TASK OBJECTIVE: In every row below, substitute "entry field" for "input box" and leave everything else unchanged. Omit the pictures from your output.

DATA LINES:
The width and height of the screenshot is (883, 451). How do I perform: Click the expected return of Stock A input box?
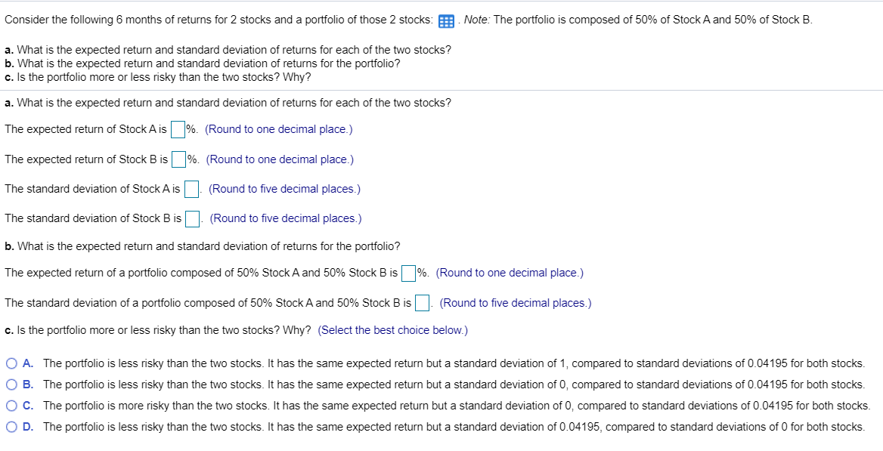coord(177,128)
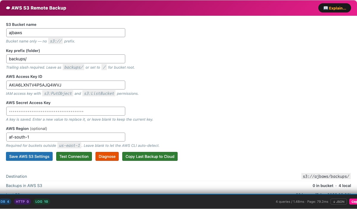Click the orange Diagnose button
The width and height of the screenshot is (357, 209).
coord(107,156)
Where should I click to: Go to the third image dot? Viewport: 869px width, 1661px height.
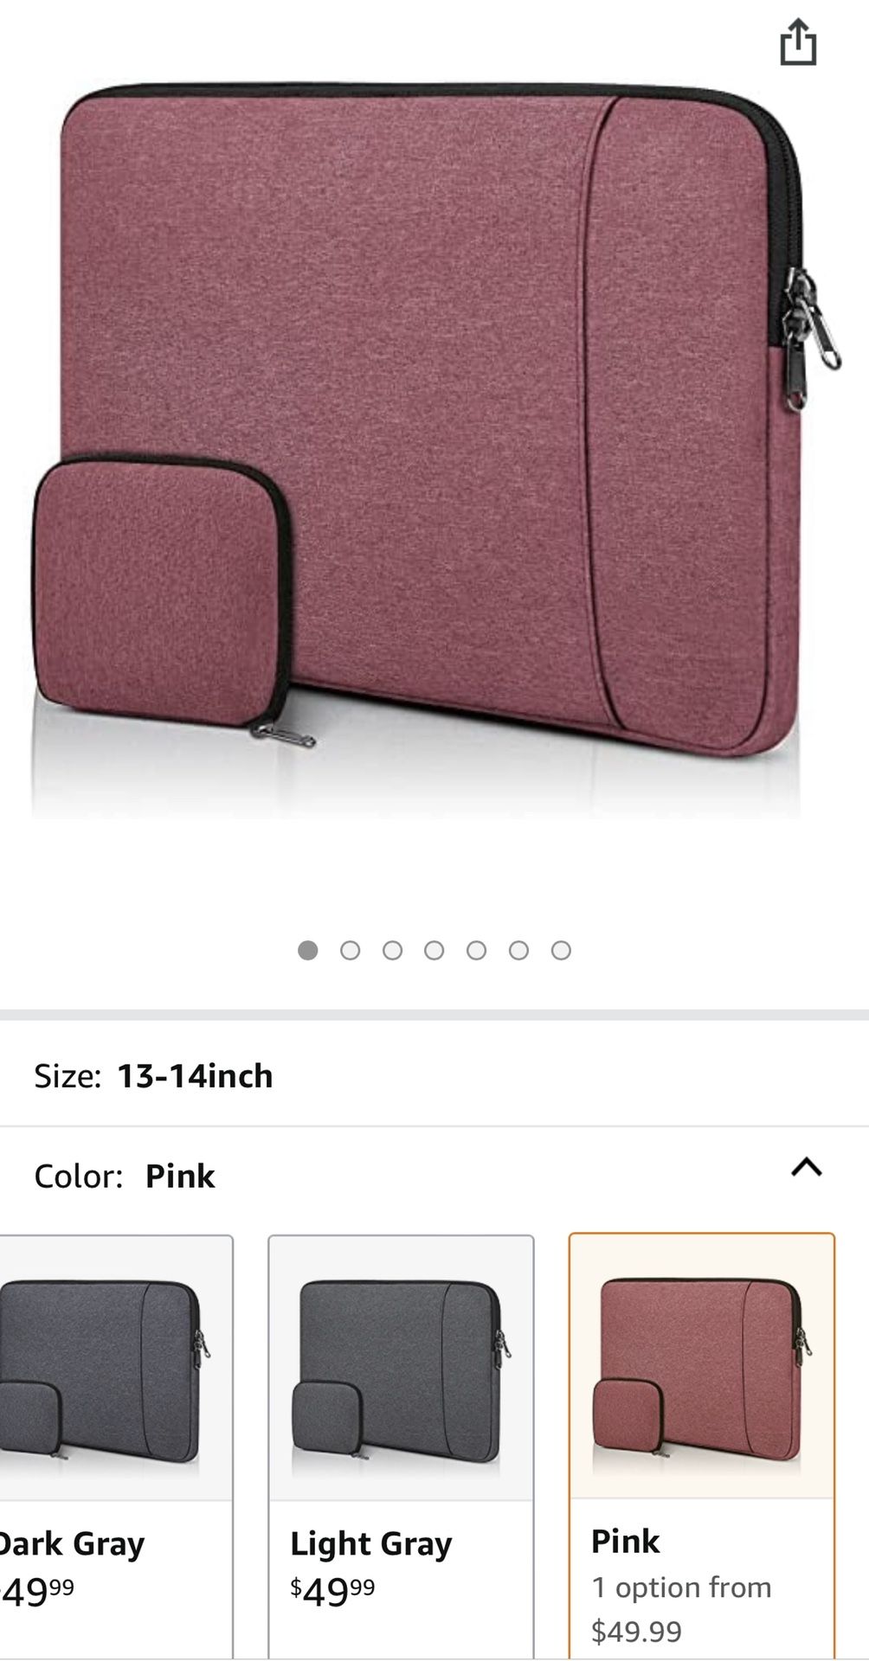[392, 951]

THE REPLY:
The width and height of the screenshot is (883, 451). How do I perform: Click the expected return of Stock A entry field?
coord(177,128)
Click the orange Diagnose button
The width and height of the screenshot is (357, 209).
coord(107,156)
Where should I click to: Go to the third image dot? Viewport: 869px width, 1661px height.
[392, 951]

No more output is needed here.